Skip to content

Module 05: Software Boundaries and Reproducible Rules

Page Maps

graph LR
  family["Reproducible Research"]
  program["Deep Dive Snakemake"]
  section["Software Boundaries Reproducible Rules"]
  page["Module 05: Software Boundaries and Reproducible Rules"]
  capstone["Capstone evidence"]

  family --> program --> section --> page
  page -.applies in.-> capstone
flowchart LR
  orient["Orient on the page map"] --> read["Read the main claim and examples"]
  read --> inspect["Inspect the related code, proof, or capstone surface"]
  inspect --> verify["Run or review the verification path"]
  verify --> apply["Apply the idea back to the module and capstone"]

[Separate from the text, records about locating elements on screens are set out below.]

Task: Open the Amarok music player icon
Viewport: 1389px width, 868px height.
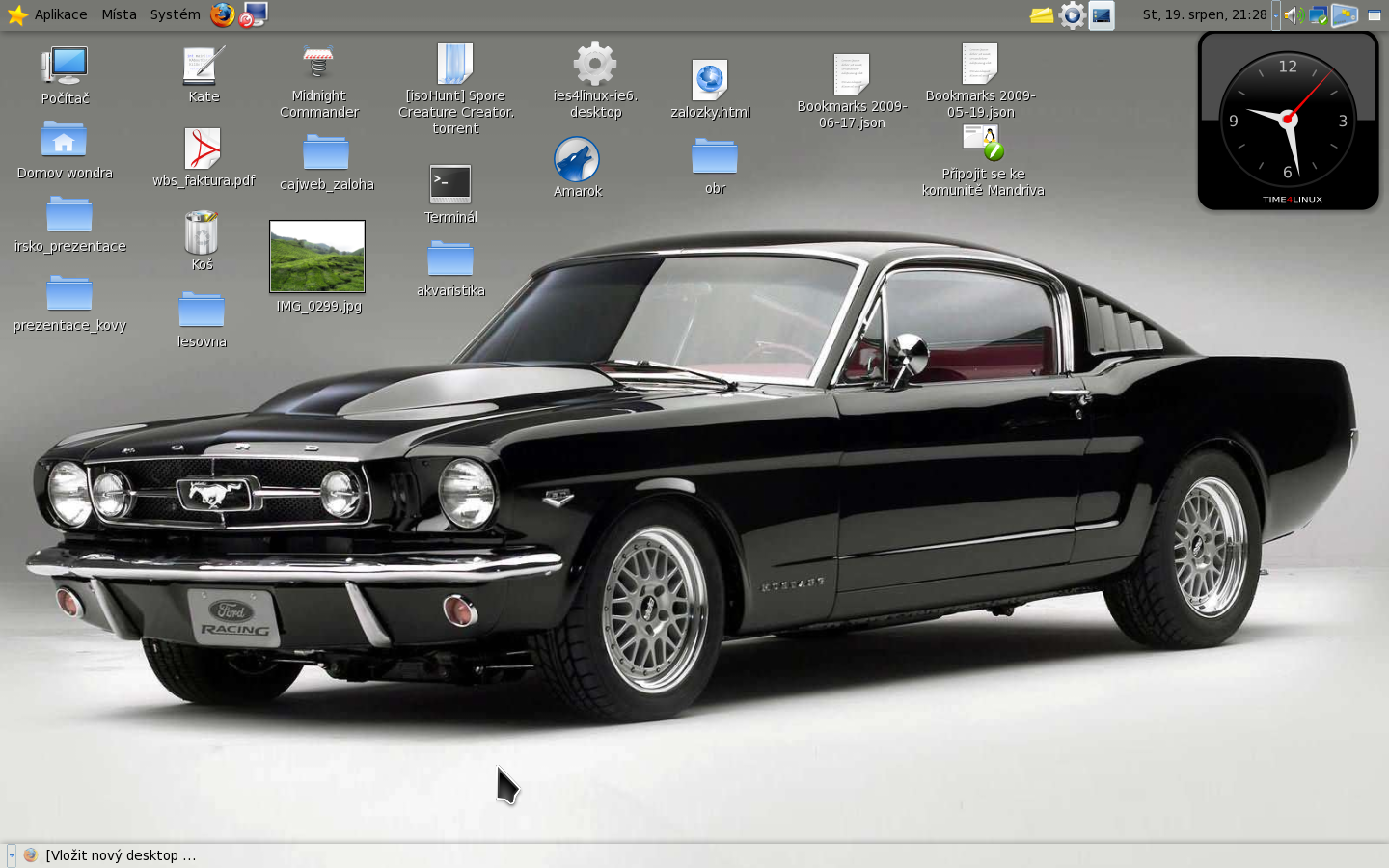Action: coord(577,160)
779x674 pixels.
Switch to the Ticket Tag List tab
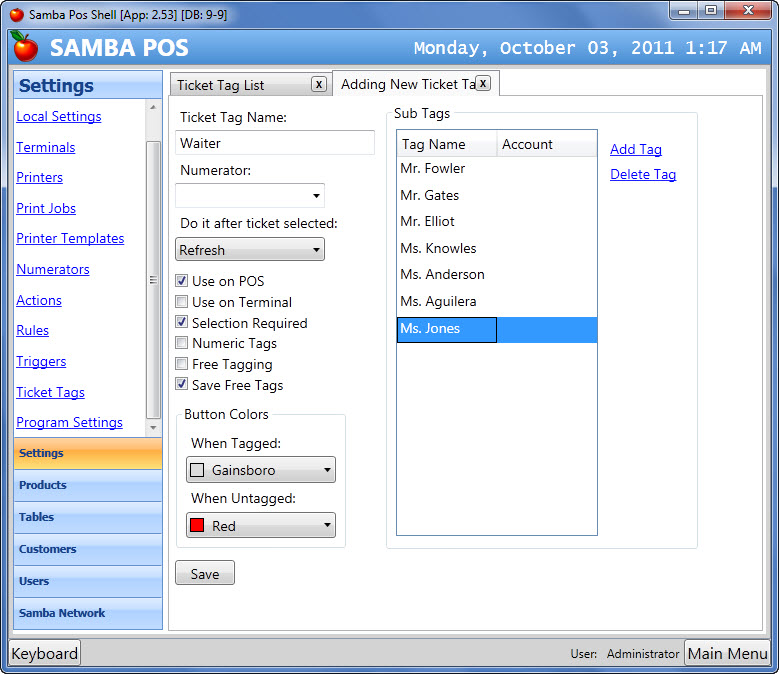point(236,85)
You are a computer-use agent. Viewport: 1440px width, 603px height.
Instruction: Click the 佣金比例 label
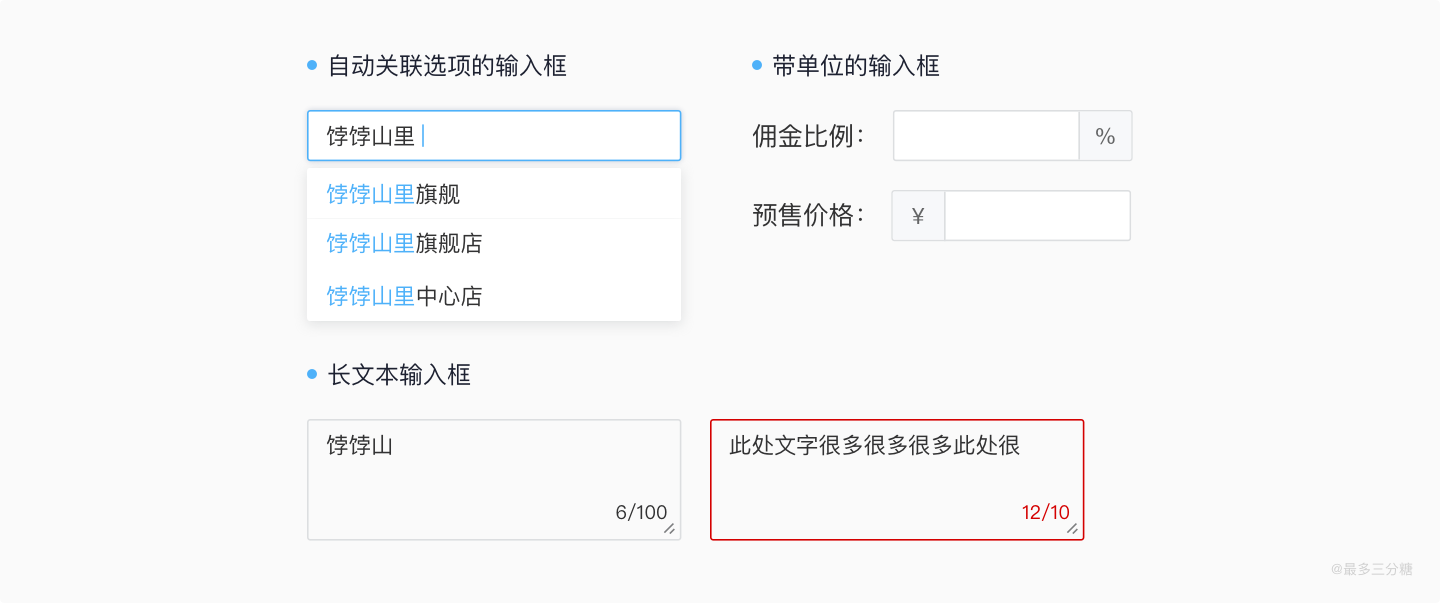point(808,136)
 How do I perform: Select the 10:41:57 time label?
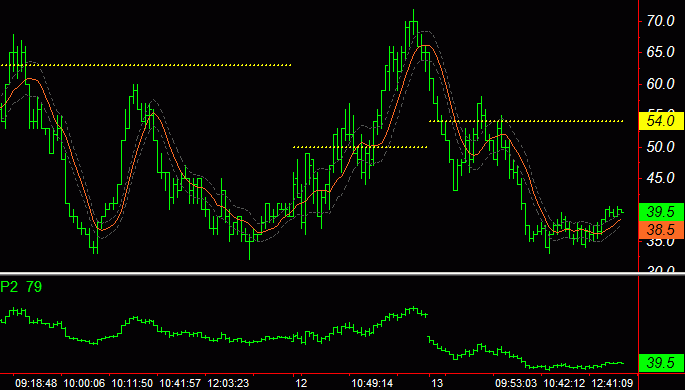180,383

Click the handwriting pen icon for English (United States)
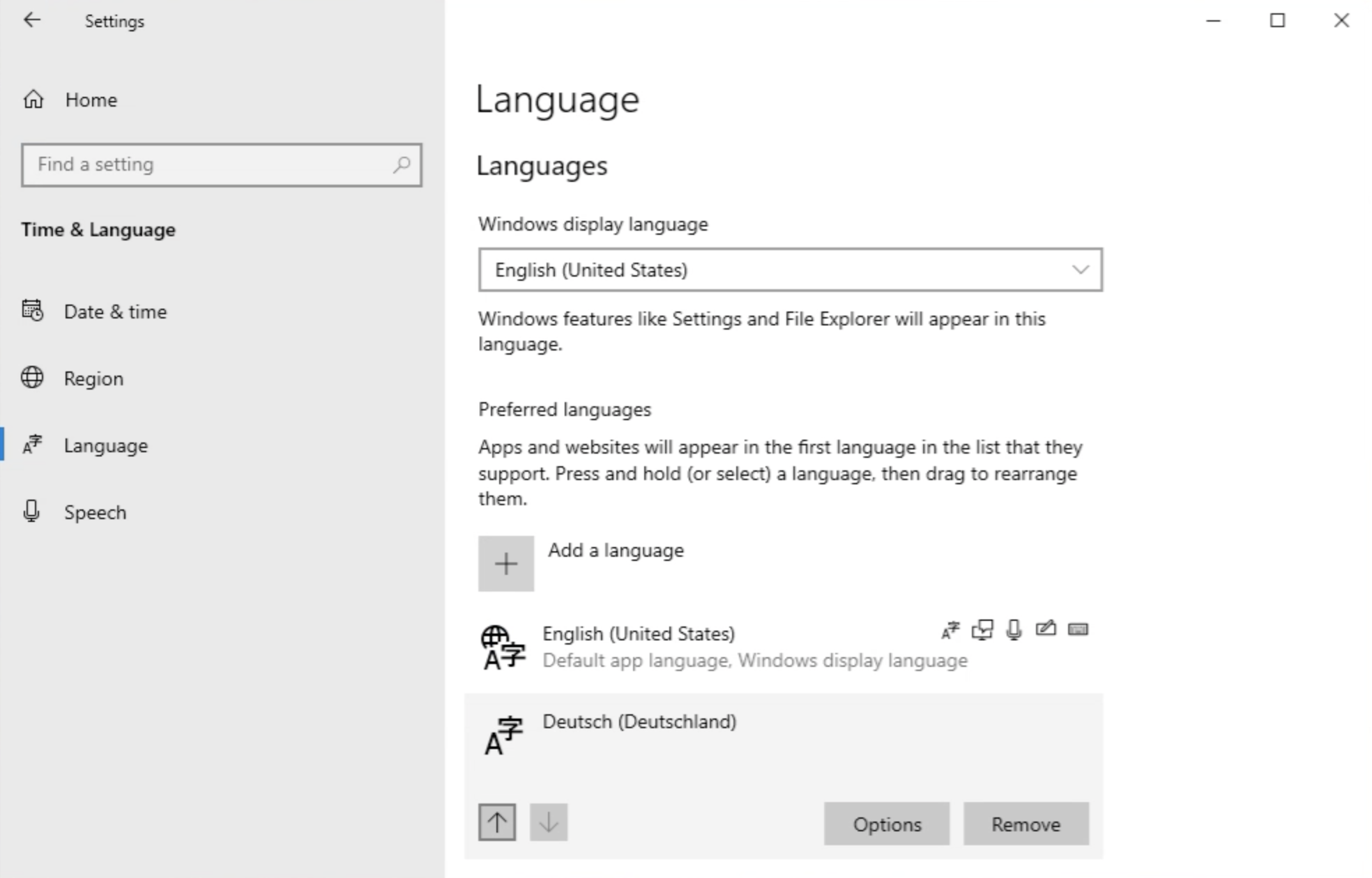coord(1046,629)
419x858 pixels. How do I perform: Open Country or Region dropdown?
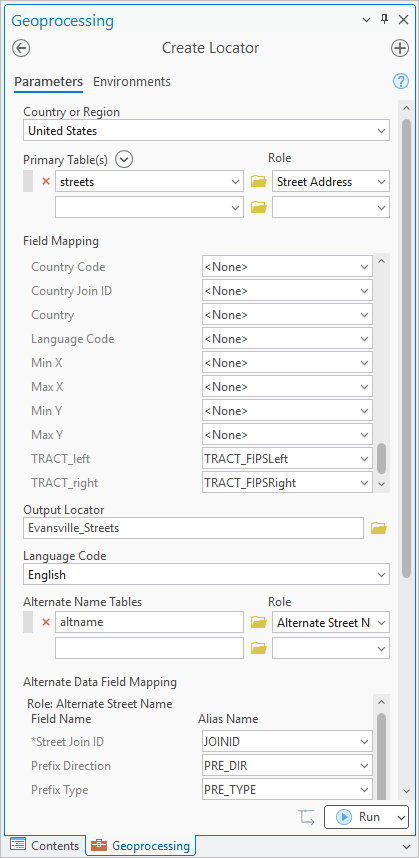pyautogui.click(x=206, y=131)
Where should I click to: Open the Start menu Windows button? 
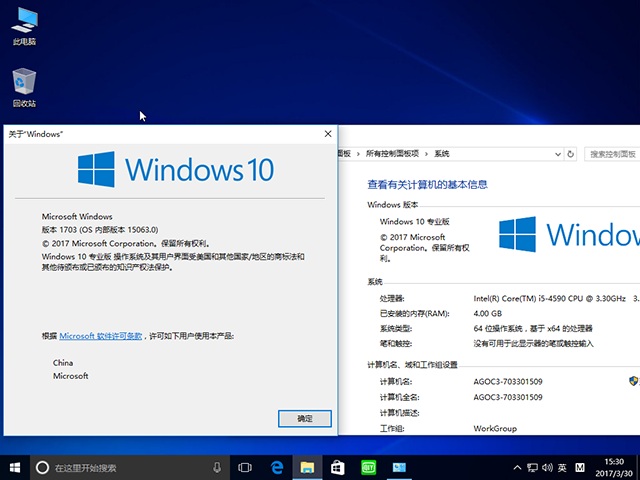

Modules 01 to 04 teach workflow truth, dynamic discipline, production policy, and repository scaling. Module 05 asks the next boundary question:

where does Snakemake stop, and where should software implementation begin?

This module is about making that line explicit. Scripts, packages, environments, containers, and helper code matter only when another engineer can still explain what the workflow owns, what the software owns, and what changed when a run becomes unreproducible.

What this module is for

By the end of this module, you should be able to explain five things in plain language:

  • when logic belongs in a rule and when it belongs in a script or package
  • how environments and runtime images become semantic workflow inputs
  • how helper code can stay reusable without hiding file contracts
  • what software provenance is needed to defend a rerun or code review later
  • which failure modes mean "repair the workflow boundary" and which mean "repair the software boundary"

Study route

flowchart TD
  start["Overview"] --> core1["Rule Logic, Scripts, and Software Ownership"]
  core1 --> core2["Environments, Containers, and Runtime Contracts"]
  core2 --> core3["Helper Code, Packages, and Reusable Boundaries"]
  core3 --> core4["Software Provenance, Drift, and Rebuild Evidence"]
  core4 --> core5["Failure Modes at the Software Boundary"]
  core5 --> example["Worked Example: Moving a Workflow Across the Software Boundary Safely"]
  example --> practice["Exercises"]
  practice --> answers["Exercise Answers"]
  answers --> glossary["Glossary"]

Read the module in that order the first time. When you return later, jump straight to the page that matches the software-boundary decision in front of you.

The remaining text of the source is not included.